*OBJECTIVE:* Please copy the lines below word for word, starting at the line containing "Where should I click to: Click the dark" and ending at the line containing "(x=205, y=110)".

## BEGIN EXERCISE MATERIAL

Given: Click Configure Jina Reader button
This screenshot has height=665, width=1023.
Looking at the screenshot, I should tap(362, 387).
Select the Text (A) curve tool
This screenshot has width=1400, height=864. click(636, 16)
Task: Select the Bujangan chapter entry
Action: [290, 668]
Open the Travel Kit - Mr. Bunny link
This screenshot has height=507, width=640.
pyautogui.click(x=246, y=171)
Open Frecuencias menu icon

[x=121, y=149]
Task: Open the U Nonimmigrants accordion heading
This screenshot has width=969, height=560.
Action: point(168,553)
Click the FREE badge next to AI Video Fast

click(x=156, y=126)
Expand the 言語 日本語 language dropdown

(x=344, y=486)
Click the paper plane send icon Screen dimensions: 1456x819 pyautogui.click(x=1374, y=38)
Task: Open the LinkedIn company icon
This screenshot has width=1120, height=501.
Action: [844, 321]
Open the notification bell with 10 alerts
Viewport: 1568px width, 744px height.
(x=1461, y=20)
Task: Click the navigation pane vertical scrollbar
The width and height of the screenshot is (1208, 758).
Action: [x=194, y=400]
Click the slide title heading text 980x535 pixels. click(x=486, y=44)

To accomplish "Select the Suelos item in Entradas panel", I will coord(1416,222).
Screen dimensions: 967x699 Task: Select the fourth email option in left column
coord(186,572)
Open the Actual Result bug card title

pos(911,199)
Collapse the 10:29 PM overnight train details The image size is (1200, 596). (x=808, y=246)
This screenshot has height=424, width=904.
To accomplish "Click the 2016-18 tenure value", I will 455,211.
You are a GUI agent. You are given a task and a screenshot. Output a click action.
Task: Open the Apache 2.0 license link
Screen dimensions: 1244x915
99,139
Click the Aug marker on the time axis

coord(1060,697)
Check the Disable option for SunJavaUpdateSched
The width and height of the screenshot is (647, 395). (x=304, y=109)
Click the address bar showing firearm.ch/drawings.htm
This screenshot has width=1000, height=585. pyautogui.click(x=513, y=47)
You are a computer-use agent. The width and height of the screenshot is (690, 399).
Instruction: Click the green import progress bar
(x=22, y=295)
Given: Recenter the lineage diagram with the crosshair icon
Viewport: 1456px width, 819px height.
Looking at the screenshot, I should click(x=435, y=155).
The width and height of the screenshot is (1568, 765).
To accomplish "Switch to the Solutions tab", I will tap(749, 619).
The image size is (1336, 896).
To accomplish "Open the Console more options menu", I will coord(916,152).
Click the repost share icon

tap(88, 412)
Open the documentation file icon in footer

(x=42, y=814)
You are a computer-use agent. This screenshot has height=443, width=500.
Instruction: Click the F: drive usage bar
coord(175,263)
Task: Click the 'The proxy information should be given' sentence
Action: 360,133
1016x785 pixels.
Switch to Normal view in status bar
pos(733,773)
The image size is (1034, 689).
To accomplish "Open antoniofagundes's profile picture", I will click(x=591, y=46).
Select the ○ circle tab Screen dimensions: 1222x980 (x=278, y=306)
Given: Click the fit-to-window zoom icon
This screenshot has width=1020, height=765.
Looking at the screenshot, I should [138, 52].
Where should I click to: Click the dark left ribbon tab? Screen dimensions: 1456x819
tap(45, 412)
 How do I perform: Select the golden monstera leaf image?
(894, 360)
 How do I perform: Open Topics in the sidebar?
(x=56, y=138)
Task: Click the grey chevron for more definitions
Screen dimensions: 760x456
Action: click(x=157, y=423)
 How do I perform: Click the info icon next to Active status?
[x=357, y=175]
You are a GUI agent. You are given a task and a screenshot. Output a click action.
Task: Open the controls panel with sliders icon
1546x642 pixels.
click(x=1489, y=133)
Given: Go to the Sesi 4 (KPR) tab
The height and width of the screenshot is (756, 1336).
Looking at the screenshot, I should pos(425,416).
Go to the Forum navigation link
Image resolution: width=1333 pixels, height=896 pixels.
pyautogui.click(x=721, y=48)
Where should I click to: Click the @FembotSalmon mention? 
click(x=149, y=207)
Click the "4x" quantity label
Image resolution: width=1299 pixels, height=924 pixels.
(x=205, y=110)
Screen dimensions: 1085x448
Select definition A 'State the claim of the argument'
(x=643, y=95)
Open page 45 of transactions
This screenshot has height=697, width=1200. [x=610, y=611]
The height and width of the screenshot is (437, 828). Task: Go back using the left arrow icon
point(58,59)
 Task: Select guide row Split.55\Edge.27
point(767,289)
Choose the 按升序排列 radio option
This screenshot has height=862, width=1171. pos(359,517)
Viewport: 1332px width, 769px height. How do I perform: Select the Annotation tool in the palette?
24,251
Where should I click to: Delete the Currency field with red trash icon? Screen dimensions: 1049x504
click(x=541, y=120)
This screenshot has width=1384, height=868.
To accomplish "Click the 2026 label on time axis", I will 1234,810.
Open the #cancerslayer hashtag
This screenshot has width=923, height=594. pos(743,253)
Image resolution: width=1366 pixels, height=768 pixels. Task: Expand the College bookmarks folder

## END EXERCISE MATERIAL

*EXERCISE SOLUTION:*
Where should I click to: Click the dark left ribbon tab? Screen dimensions: 1456x819
tap(45, 412)
 How do I perform: Select the golden monstera leaf image?
(894, 360)
 How do I perform: Open Topics in the sidebar?
(x=56, y=138)
Task: Click the grey chevron for more definitions
Screen dimensions: 760x456
Action: click(x=157, y=423)
 How do I perform: Click the info icon next to Active status?
[x=357, y=175]
You are a GUI agent. You are given a task and a screenshot. Output a click action.
Task: Open the controls panel with sliders icon
1546x642 pixels.
click(x=1489, y=133)
Given: Go to the Sesi 4 (KPR) tab
The height and width of the screenshot is (756, 1336).
Looking at the screenshot, I should pos(425,416).
Go to the Forum navigation link
Image resolution: width=1333 pixels, height=896 pixels.
pyautogui.click(x=721, y=48)
Where should I click to: Click the @FembotSalmon mention? 
click(x=149, y=207)
Click the "4x" quantity label
Image resolution: width=1299 pixels, height=924 pixels.
(x=205, y=110)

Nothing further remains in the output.